_EXERCISE DETAILS:_ The answer must consist solely of the lines below starting at the one containing "The image size is (1200, 720)." and ending at the one containing "Image resolution: width=614", repeated exactly, with both ends included and all pictures omitted.

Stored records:
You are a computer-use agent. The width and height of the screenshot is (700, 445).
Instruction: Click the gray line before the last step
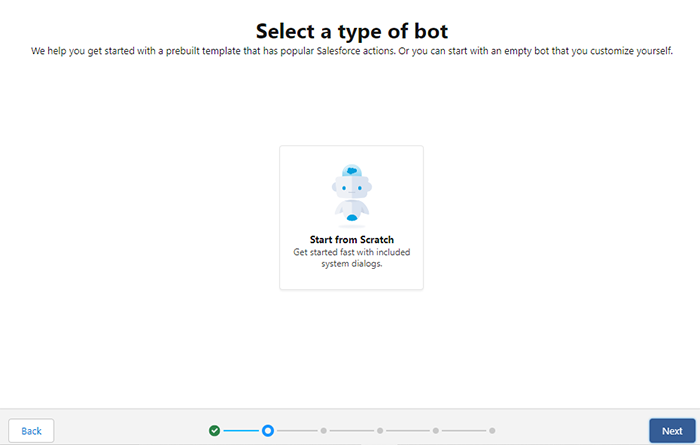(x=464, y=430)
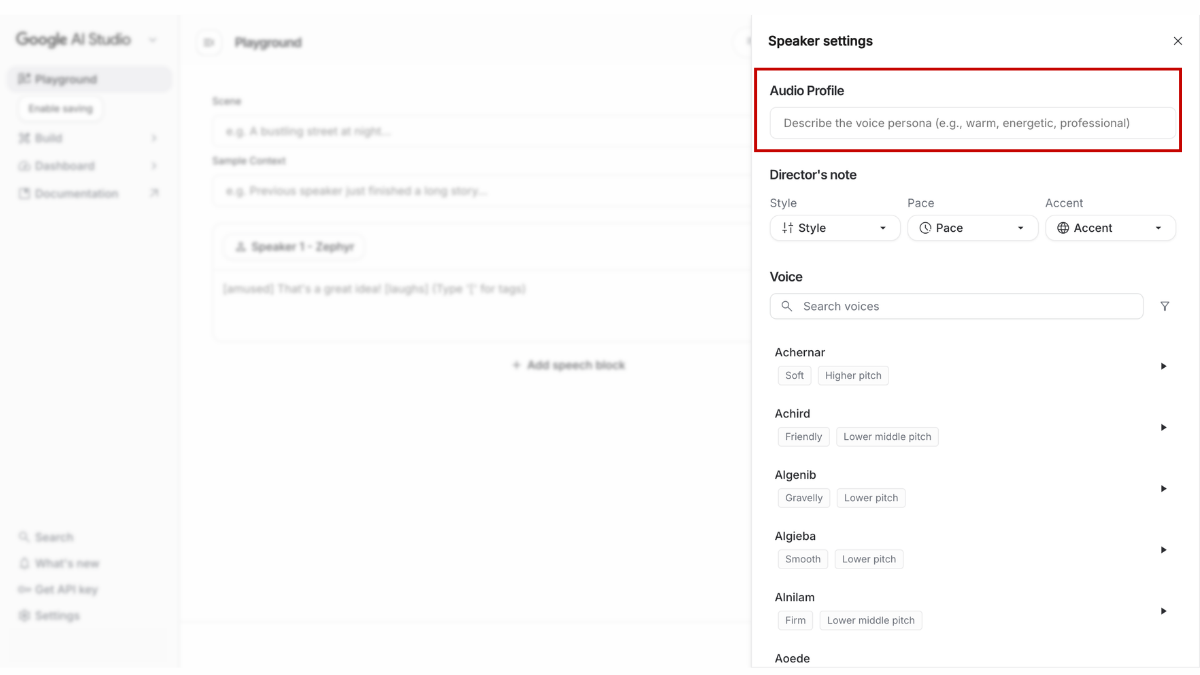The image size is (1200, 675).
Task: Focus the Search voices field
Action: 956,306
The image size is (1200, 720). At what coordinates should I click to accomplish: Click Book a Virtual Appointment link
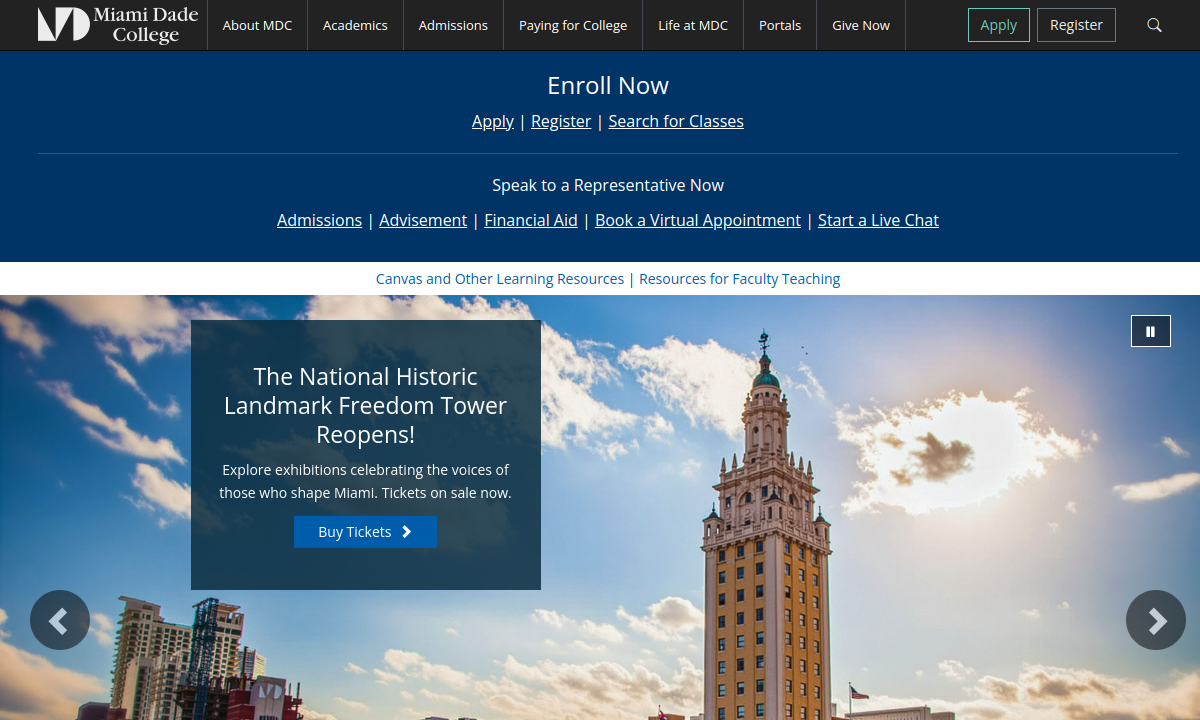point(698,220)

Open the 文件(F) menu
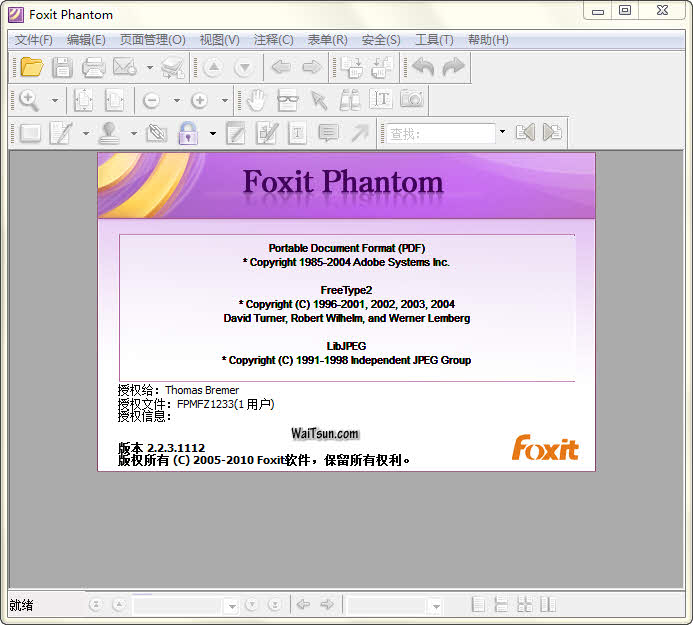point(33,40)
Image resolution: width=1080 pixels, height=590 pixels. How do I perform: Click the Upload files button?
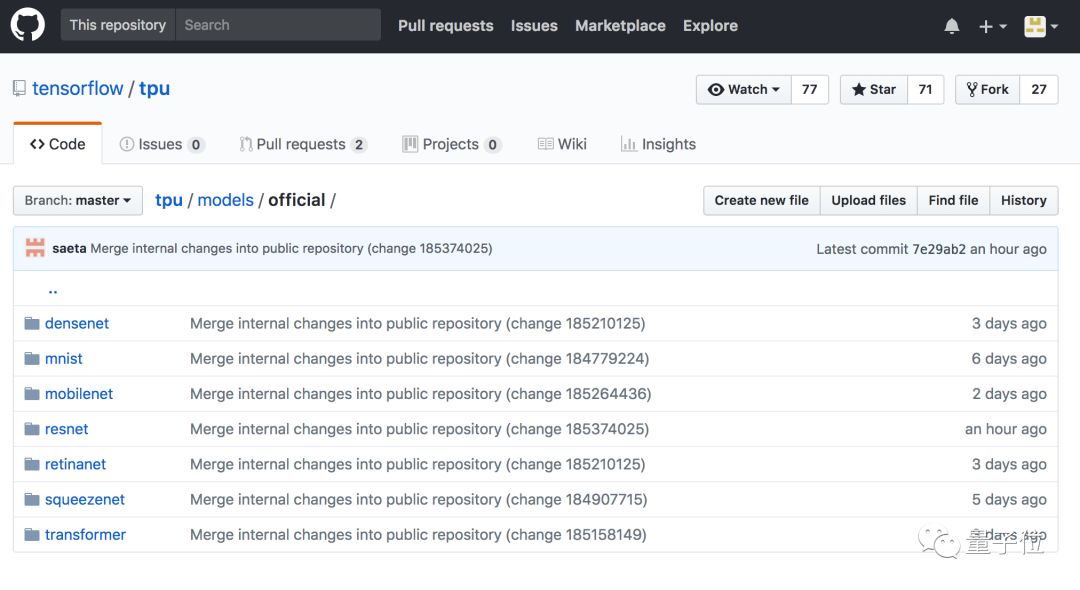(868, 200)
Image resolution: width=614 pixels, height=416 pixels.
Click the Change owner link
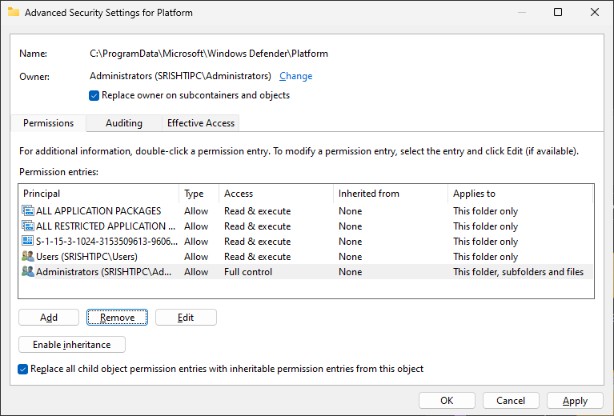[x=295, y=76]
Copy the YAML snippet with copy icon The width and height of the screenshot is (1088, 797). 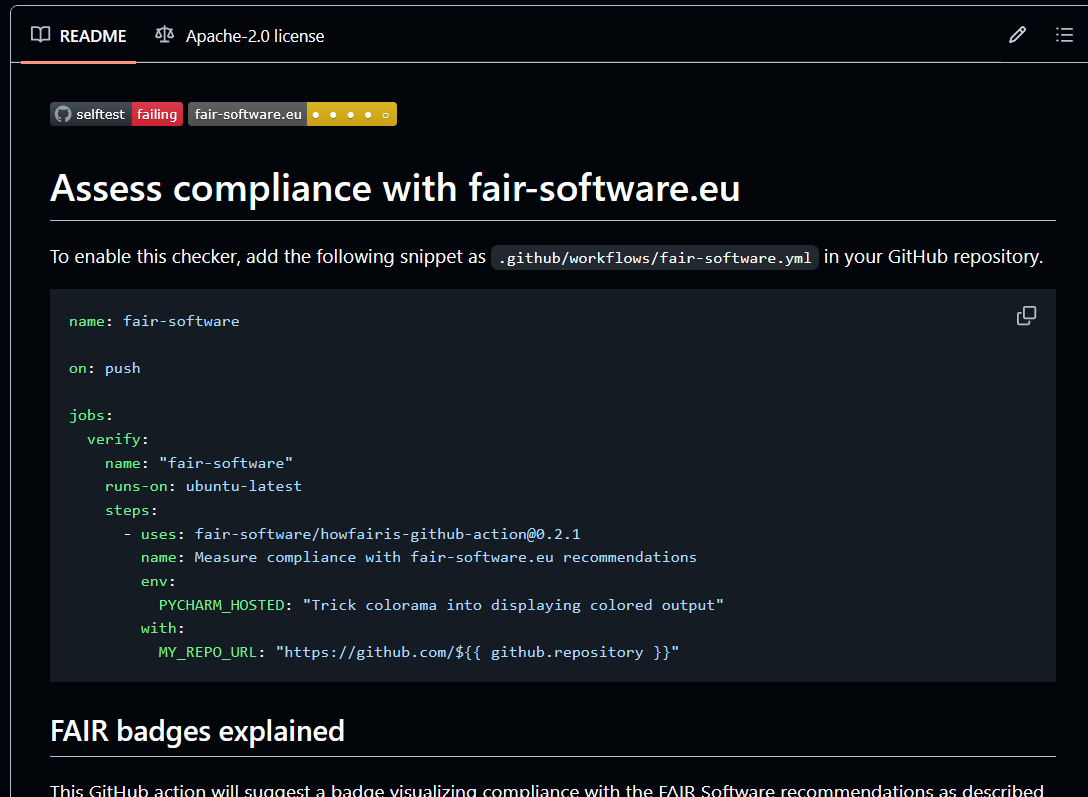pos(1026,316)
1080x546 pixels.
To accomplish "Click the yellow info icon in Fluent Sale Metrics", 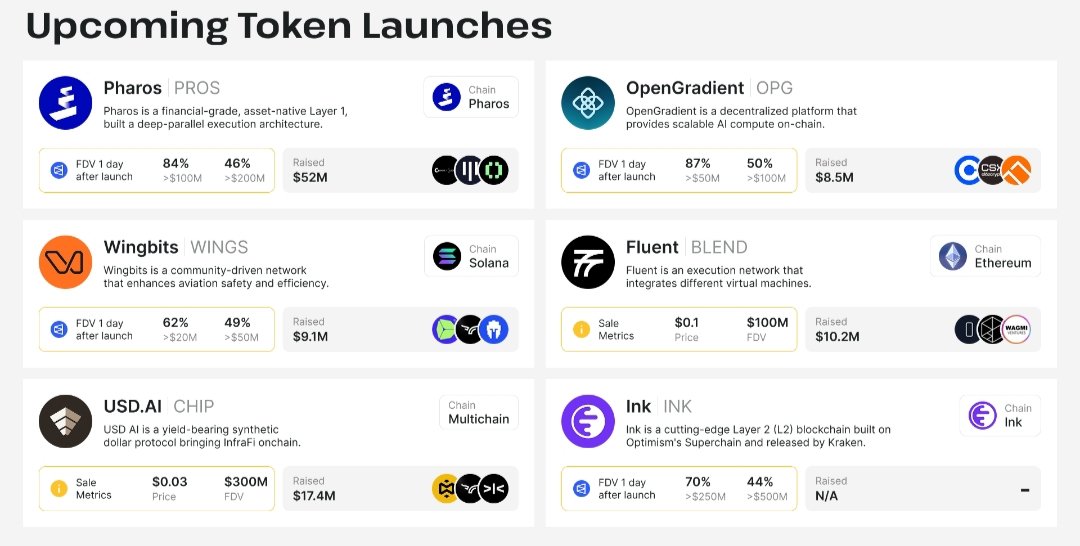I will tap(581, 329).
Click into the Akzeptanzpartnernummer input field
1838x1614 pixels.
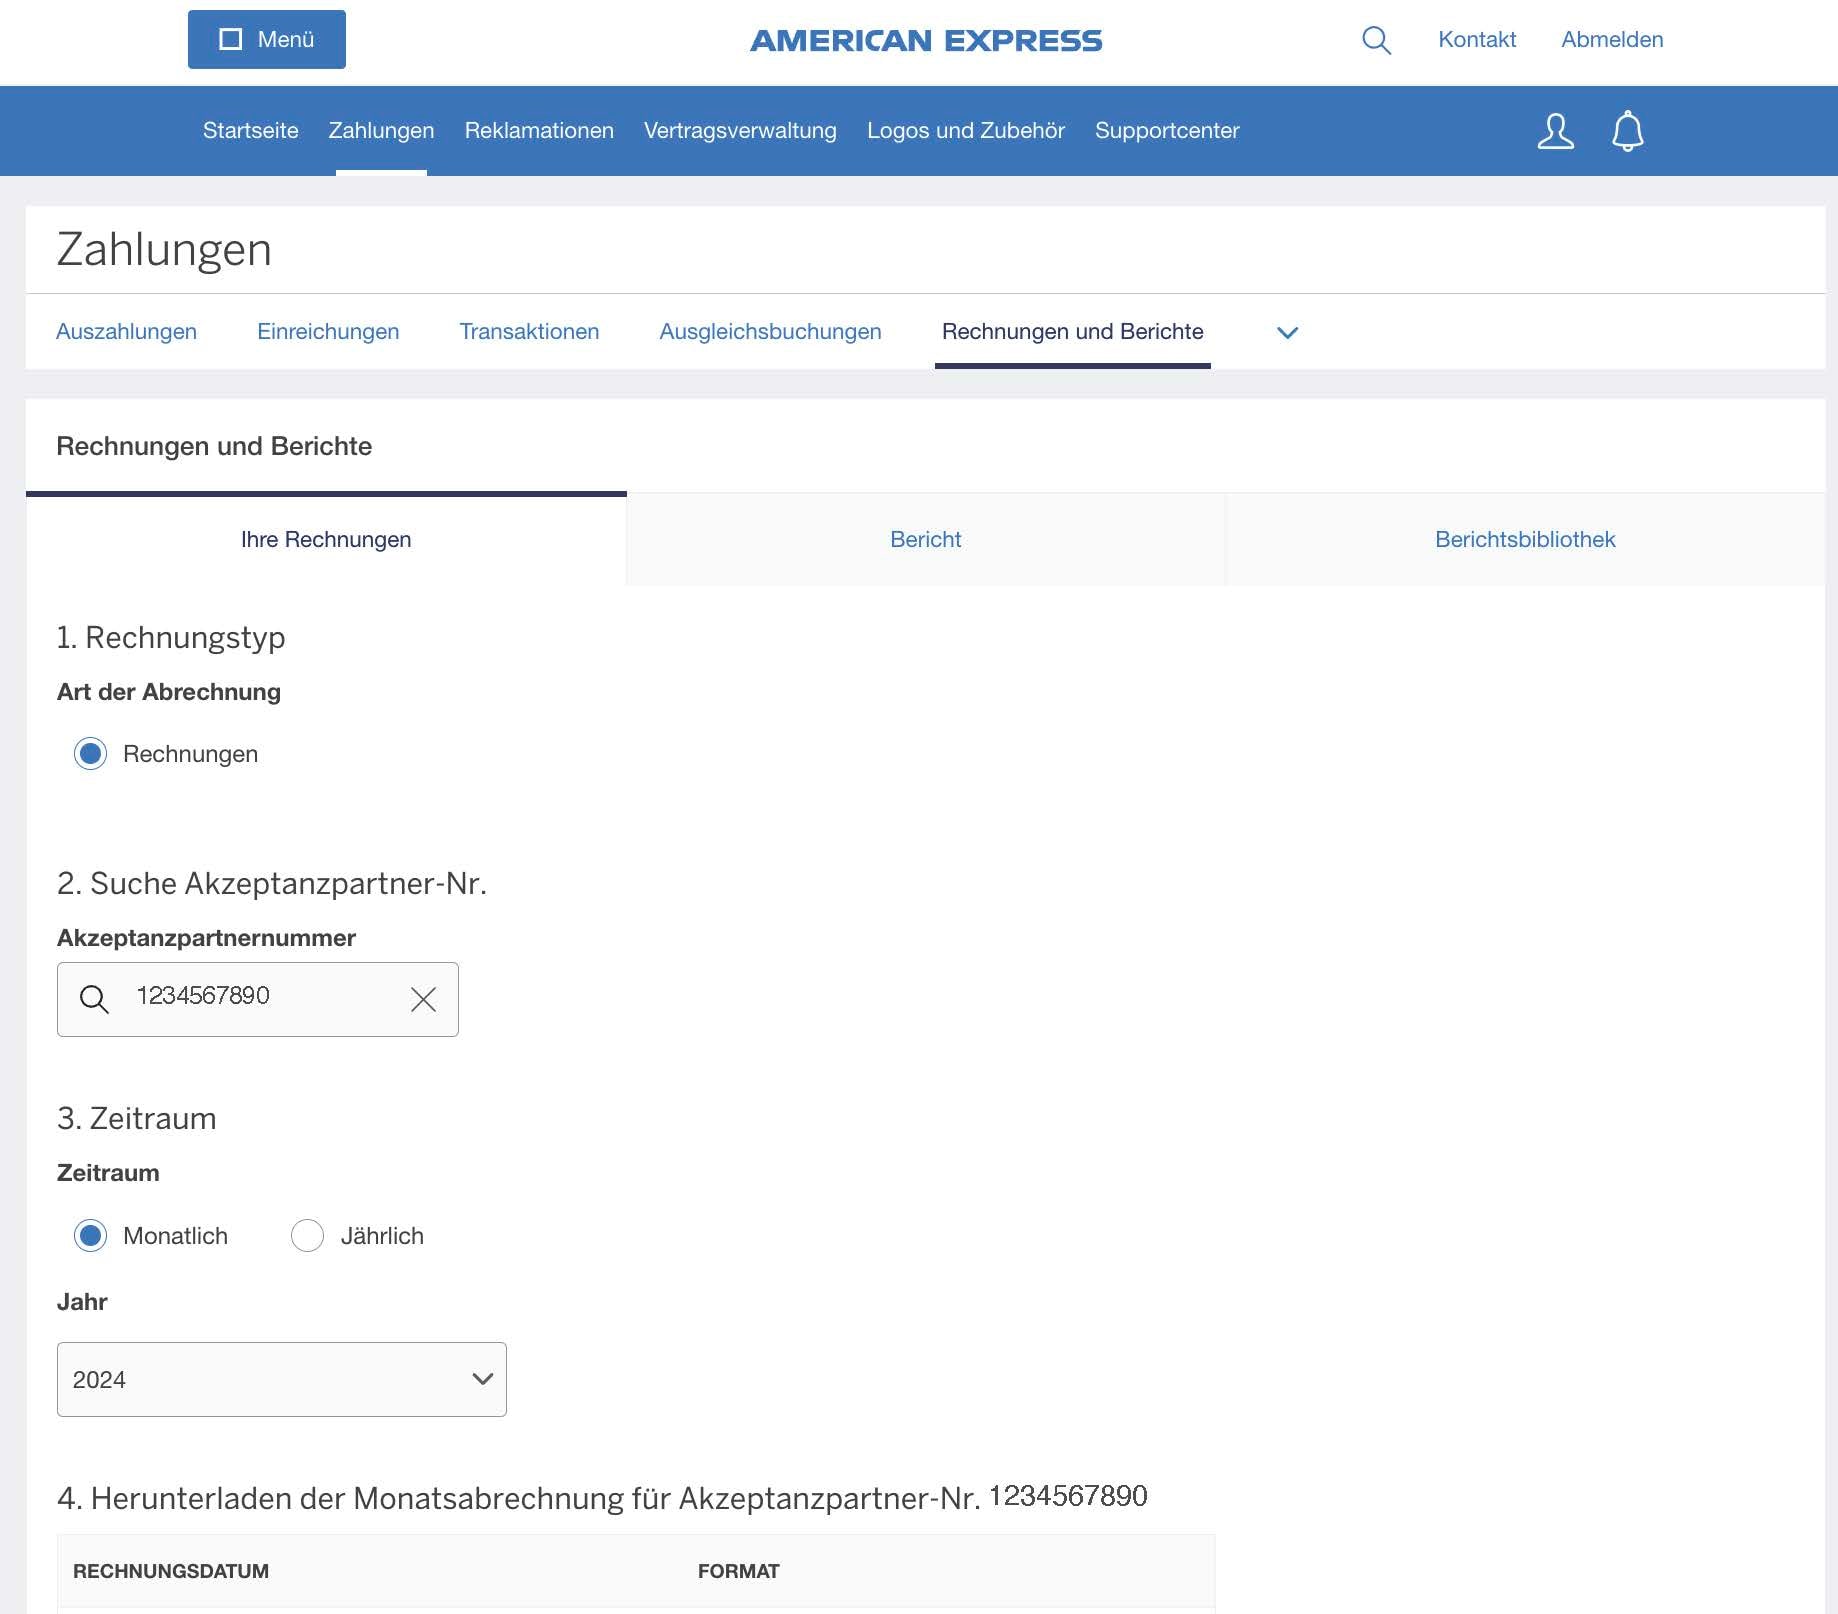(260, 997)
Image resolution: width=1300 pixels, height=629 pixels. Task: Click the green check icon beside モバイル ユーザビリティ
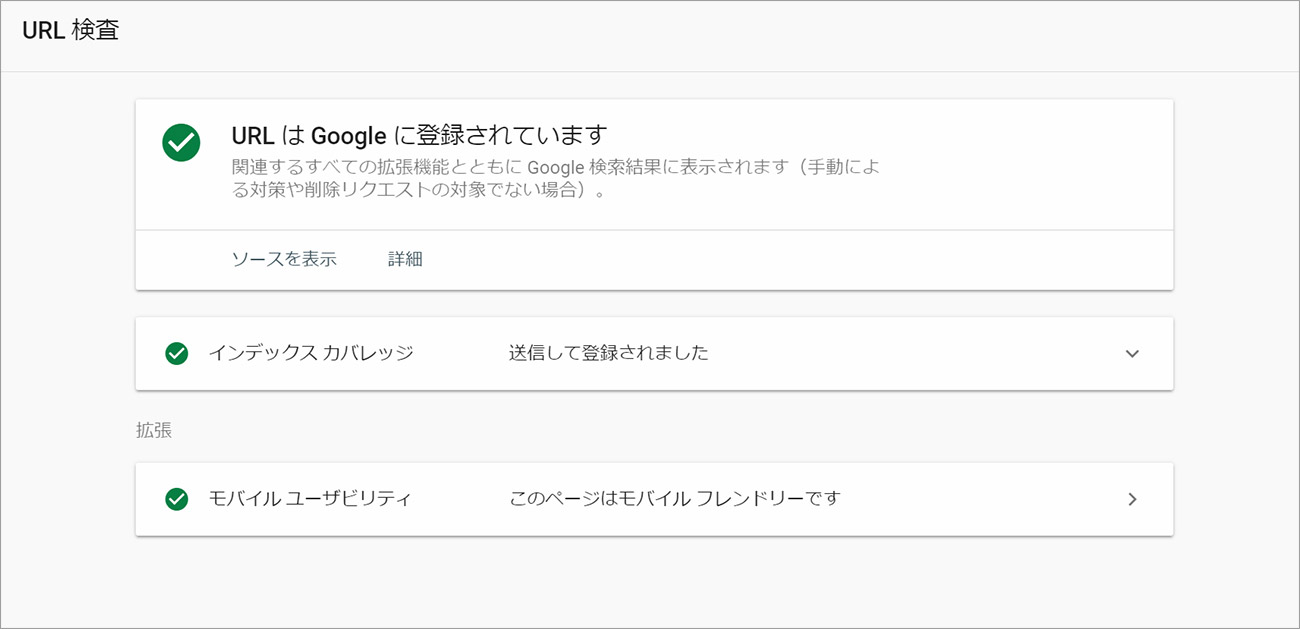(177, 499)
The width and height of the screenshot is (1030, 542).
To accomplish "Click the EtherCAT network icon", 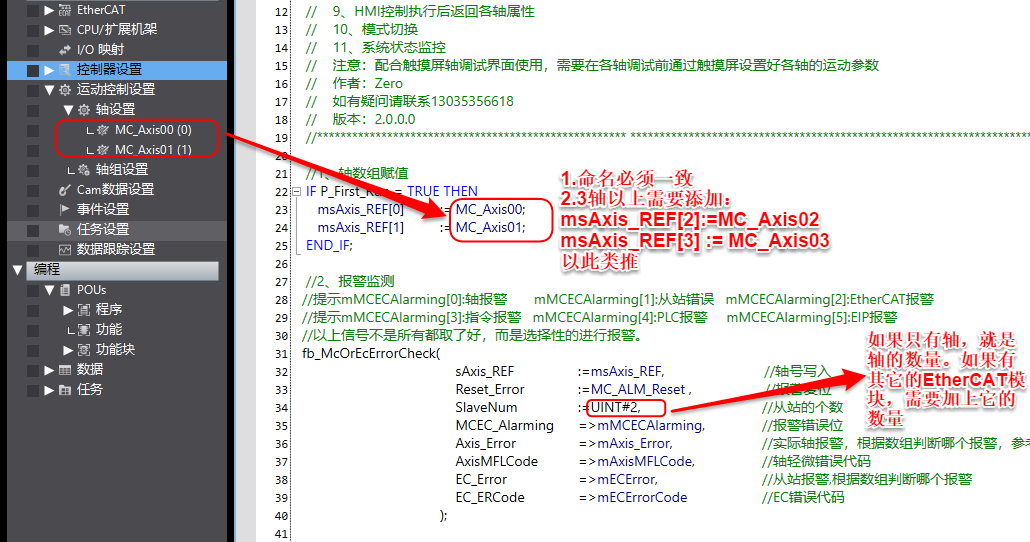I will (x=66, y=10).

_WRITTEN SOLUTION:_
The image size is (1200, 720). At what coordinates should I click to accomplish: Click Book a Virtual Appointment link
point(698,220)

Open the 文件(F) menu
point(33,40)
Image resolution: width=1080 pixels, height=590 pixels. How do I perform: Click the Upload files button?
(868, 200)
Image resolution: width=614 pixels, height=416 pixels.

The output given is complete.